“Sono soltanto 22 uomini che corrono dietro ad un pallone: il pathos e la poesia non c’entrano nulla”. Quante volte lo abbiamo ascoltato? Quante volte ce l’hanno detto? Più o meno lo stesso numero di volte in cui siamo rimasti increduli dinanzi a tali affermazioni. Perché, anche se spesso non ce lo raccontano, il calcio è stato una colonna portante della vita di molti artisti, poeti, filosofi. Tra i tanti, vale la pena ricordare Fabrizio De André.
Cosa c’entra Faber con il calcio?, viene da chiedersi. Il De André apocrifo, nel cuore, ha portato due colori ed un pallone. Di Genova, come lui stesso racconta, se ne innamorò subito tremendamente, al punto di inserirla più volte nei suoi testi. Esemplare – in questo senso – è “Via del Campo”.

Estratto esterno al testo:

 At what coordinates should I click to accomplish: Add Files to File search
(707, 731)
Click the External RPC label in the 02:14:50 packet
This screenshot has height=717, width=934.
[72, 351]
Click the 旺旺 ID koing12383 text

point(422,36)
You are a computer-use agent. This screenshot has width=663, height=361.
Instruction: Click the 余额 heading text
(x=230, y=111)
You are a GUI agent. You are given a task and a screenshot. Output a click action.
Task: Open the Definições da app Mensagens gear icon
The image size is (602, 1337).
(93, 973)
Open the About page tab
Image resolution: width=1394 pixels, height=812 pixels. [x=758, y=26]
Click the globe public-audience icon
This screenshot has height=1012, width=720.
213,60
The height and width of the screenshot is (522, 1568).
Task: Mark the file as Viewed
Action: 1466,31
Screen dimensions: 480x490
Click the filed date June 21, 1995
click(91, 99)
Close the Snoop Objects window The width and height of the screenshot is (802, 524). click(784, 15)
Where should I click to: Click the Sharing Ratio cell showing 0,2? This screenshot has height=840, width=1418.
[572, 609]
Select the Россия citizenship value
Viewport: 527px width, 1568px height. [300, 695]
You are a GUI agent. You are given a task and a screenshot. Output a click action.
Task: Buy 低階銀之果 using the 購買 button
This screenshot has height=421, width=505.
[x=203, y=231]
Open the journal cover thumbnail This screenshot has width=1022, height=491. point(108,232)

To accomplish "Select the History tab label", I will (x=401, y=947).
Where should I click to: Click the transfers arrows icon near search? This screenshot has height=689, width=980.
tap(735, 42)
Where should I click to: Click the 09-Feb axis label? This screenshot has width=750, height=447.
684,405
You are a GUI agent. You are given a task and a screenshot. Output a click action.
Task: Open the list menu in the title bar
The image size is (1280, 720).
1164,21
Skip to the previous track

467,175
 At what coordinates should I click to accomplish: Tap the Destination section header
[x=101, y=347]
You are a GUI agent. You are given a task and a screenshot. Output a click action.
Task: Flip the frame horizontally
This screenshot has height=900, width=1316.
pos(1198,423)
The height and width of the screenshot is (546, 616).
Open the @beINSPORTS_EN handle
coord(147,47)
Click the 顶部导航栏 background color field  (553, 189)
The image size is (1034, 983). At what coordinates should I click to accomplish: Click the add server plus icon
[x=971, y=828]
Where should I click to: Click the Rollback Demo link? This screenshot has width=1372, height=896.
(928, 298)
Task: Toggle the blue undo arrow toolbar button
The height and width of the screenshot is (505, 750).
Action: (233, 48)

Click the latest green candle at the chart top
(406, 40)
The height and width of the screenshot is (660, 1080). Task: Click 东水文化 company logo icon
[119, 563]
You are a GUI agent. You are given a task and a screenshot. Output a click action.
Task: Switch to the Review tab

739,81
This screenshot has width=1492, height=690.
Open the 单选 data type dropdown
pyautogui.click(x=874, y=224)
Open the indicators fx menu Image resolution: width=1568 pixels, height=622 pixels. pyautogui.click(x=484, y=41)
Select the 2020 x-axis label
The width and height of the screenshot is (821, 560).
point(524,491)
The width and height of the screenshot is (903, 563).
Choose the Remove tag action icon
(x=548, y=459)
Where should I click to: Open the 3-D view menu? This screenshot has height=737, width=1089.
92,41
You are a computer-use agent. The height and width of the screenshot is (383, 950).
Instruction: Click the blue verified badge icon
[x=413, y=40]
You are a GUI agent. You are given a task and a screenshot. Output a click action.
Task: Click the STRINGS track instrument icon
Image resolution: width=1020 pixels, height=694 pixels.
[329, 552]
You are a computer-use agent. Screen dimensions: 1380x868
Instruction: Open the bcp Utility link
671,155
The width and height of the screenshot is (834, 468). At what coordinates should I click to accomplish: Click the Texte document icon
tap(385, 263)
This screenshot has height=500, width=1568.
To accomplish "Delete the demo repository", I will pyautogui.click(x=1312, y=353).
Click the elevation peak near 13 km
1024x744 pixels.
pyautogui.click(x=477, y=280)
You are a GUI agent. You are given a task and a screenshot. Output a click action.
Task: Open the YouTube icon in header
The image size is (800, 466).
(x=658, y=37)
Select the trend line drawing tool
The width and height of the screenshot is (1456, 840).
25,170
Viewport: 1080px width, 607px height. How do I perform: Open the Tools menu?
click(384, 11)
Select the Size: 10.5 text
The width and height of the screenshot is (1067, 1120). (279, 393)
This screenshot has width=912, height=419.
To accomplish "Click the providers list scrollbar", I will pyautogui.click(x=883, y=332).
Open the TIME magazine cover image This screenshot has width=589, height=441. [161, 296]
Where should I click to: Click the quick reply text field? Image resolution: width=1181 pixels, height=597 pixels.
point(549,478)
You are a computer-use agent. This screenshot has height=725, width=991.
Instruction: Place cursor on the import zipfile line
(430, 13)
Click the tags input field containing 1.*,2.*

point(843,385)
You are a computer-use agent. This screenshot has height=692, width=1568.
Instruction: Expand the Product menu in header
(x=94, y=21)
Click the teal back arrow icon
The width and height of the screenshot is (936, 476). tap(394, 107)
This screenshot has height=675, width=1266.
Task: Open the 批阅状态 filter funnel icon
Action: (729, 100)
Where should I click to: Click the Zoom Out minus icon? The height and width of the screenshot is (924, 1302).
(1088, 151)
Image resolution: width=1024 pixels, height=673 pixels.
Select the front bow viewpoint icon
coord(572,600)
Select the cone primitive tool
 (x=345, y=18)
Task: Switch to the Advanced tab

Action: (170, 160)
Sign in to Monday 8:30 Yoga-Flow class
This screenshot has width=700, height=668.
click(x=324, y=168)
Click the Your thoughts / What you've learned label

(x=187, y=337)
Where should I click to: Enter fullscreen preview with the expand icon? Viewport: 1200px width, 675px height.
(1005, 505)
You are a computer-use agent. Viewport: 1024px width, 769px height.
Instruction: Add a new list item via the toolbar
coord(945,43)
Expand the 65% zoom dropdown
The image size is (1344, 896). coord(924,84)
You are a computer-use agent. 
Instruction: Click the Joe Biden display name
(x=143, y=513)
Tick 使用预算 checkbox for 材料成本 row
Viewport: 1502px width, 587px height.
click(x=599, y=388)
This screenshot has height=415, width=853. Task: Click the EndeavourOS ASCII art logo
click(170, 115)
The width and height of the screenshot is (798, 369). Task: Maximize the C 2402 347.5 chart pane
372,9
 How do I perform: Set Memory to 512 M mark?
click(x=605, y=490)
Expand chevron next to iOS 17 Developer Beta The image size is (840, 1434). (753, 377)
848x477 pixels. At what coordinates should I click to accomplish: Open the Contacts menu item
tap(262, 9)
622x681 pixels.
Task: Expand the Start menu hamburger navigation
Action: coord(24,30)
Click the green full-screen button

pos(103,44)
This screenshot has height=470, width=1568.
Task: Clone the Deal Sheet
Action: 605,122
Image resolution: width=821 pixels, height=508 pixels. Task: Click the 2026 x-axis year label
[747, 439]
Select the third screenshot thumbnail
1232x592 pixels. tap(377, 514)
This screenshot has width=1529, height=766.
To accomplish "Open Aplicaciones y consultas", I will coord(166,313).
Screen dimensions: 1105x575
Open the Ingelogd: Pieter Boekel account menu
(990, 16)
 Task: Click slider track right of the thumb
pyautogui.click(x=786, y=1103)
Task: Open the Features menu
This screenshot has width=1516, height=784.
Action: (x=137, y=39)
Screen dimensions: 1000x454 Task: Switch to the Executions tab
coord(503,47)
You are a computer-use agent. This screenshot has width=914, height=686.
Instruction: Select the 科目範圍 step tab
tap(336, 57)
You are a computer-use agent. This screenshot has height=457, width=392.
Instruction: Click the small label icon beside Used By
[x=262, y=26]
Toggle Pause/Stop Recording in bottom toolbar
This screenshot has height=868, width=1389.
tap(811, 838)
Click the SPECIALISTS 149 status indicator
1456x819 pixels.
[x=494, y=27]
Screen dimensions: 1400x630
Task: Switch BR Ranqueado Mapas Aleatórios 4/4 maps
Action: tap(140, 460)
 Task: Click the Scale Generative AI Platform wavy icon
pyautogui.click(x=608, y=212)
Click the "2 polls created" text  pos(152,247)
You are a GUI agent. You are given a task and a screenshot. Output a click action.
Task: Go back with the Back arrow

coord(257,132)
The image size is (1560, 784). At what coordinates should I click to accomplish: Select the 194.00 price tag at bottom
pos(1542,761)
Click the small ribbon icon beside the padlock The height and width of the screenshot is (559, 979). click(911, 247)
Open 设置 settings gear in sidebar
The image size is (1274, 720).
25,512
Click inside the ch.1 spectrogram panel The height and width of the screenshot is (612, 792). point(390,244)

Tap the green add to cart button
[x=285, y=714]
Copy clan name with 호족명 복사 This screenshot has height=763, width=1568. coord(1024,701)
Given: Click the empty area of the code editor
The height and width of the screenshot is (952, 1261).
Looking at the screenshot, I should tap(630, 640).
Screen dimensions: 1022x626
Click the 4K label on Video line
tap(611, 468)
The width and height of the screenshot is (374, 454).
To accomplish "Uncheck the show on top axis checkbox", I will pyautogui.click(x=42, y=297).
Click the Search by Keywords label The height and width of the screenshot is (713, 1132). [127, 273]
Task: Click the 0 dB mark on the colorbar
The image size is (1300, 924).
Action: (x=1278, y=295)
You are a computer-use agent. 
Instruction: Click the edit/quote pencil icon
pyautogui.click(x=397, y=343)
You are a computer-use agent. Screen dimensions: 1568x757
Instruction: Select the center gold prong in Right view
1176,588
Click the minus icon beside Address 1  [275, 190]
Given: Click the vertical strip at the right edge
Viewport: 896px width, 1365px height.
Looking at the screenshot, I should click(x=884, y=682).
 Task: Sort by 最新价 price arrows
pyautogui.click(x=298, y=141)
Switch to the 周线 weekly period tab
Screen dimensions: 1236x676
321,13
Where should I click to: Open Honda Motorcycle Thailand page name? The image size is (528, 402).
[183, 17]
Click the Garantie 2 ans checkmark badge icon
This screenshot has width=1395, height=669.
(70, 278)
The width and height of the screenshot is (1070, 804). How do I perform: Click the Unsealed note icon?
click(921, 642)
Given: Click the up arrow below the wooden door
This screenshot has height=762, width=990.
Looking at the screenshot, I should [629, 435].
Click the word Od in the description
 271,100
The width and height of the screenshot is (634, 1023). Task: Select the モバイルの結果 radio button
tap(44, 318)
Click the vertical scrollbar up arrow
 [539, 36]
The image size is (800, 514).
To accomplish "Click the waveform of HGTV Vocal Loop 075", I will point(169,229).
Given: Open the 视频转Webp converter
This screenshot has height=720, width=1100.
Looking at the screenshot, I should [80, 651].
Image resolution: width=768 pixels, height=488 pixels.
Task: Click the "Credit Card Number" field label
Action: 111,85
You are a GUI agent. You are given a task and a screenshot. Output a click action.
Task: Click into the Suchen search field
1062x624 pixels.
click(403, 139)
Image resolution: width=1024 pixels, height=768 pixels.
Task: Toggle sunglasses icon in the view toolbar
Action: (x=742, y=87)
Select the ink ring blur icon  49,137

Del Genoa, invece, ne ha sempre parlato molto poco: gli amori più intensi, in fondo, non necessitano di un pubblico racconto. Rare sono le citazioni circa la sua passione rossoblù: una volta, rispondendo alla domanda di un giornalista, dichiarò di essere troppo coinvolto dal Grifone per potergli scrivere un inno che poi, alla fine, avrebbe assunto i tratti di una canzone d’amore.
Un sentimento silenzioso, capace di concedere, una volta alla settimana, quella cercata ora di libertà.
Il calcio, spesso, sa trasformarsi in arte per confondersi con la poesia. Pasolini, Montanelli, Saba. Intellettuali d’ogni tempo travolti dalle emozioni del pallone. Faber, la sciarpa al collo ed il nodo in gola li ha portati per tutta la sua esistenza. Anche lui, la domenica, attendeva con ansia il risultato di un incontro; esultava ad un gol, se la prendeva con il destino dopo un rigore sbagliato. Ha rincorso il vento nei giorni perduti per chiedere un bacio alla sua squadra. Qualcuno, nella rottura dello stereotipo che accomuna il calcio all’ignoranza, potrebbe restarci male, ma deve farsene una ragione: l’amore ha l’amore come solo argomento.
Il tumulto del cielo ha sbagliato momento.